TASK TO COMPLETE:
Translate this sentence from the article about the Tanzania sugarcane plantation into Spanish: "The EcoEnergy project was announced in 2011, with those to be displaced told they could expect compensation within 18 months."

Tanzania: Locals to be displaced for Agro EcoEnergy's sugar plantation yet to compensated; includes company's comments

"Agribusiness: Tanzania waits for sweet salvation "

The government's partnership with Swedish company EcoEnergy was touted as a flagship for foreign investment. NGOs say it is a land grab. Caught in the middle for the past four years are the farmers due compensation. Sitting in the shade of the late afternoon sun, Jumani Noobi absentmindedly presses the tip of his hoe into the sun-baked earth. With the dry season drawing to an end, it has been months since the father of nine has been able to work his maize and rice farm in Gama Makani, a tiny village in the Razaba District, about 45km west of the seaside town of Bagamoyo. Noobi is one of some 1,300 residents caught in the middle of a contentious plan by Agro EcoEnergy, a subsidiary of Swedish agribusiness firm Eco- Energy, to move him off the land he and his family has worked for the past 18 years to make way for a $620m sugarcane plantation...

The EcoEnergy project was announced in 2011, with those to be displaced told they could expect compensation within 18 months. It has stalled, hamstrung by red tape and legal delays...ActionAid says the project is trampling on the rights of local people, and Biovision complains about the environmental impact that would result from the use of oil-based fertilisers...

Agro EcoEnergy has budgeted around $4m-$5m for compensation payouts and relocation costs but has yet to announce details of where farmers will be moved."It's not a question of if we should proceed with this project. It's only a question of how," says Agro EcoEnergy executive director Per Carstedt.

RECORDED INFORMATION:
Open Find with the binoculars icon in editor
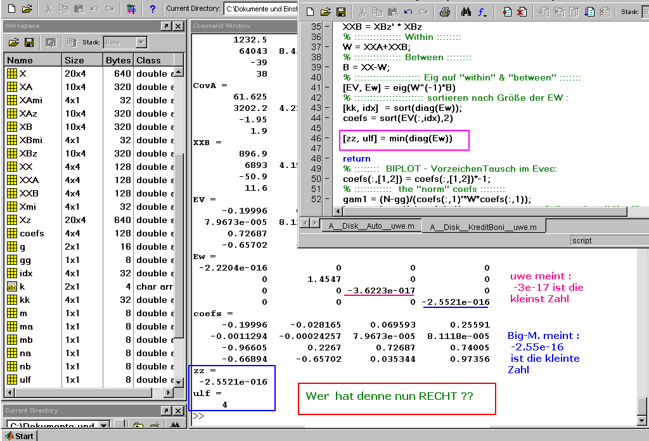 (466, 12)
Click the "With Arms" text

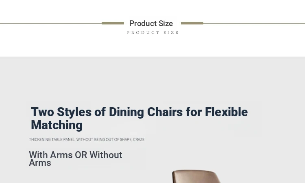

COMPLETE ANSWER:
El proyecto de EcoEnergy se anunció en 2011, y a quienes iban a ser desplazados se les dijo que podían esperar una compensación en un plazo de 18 meses.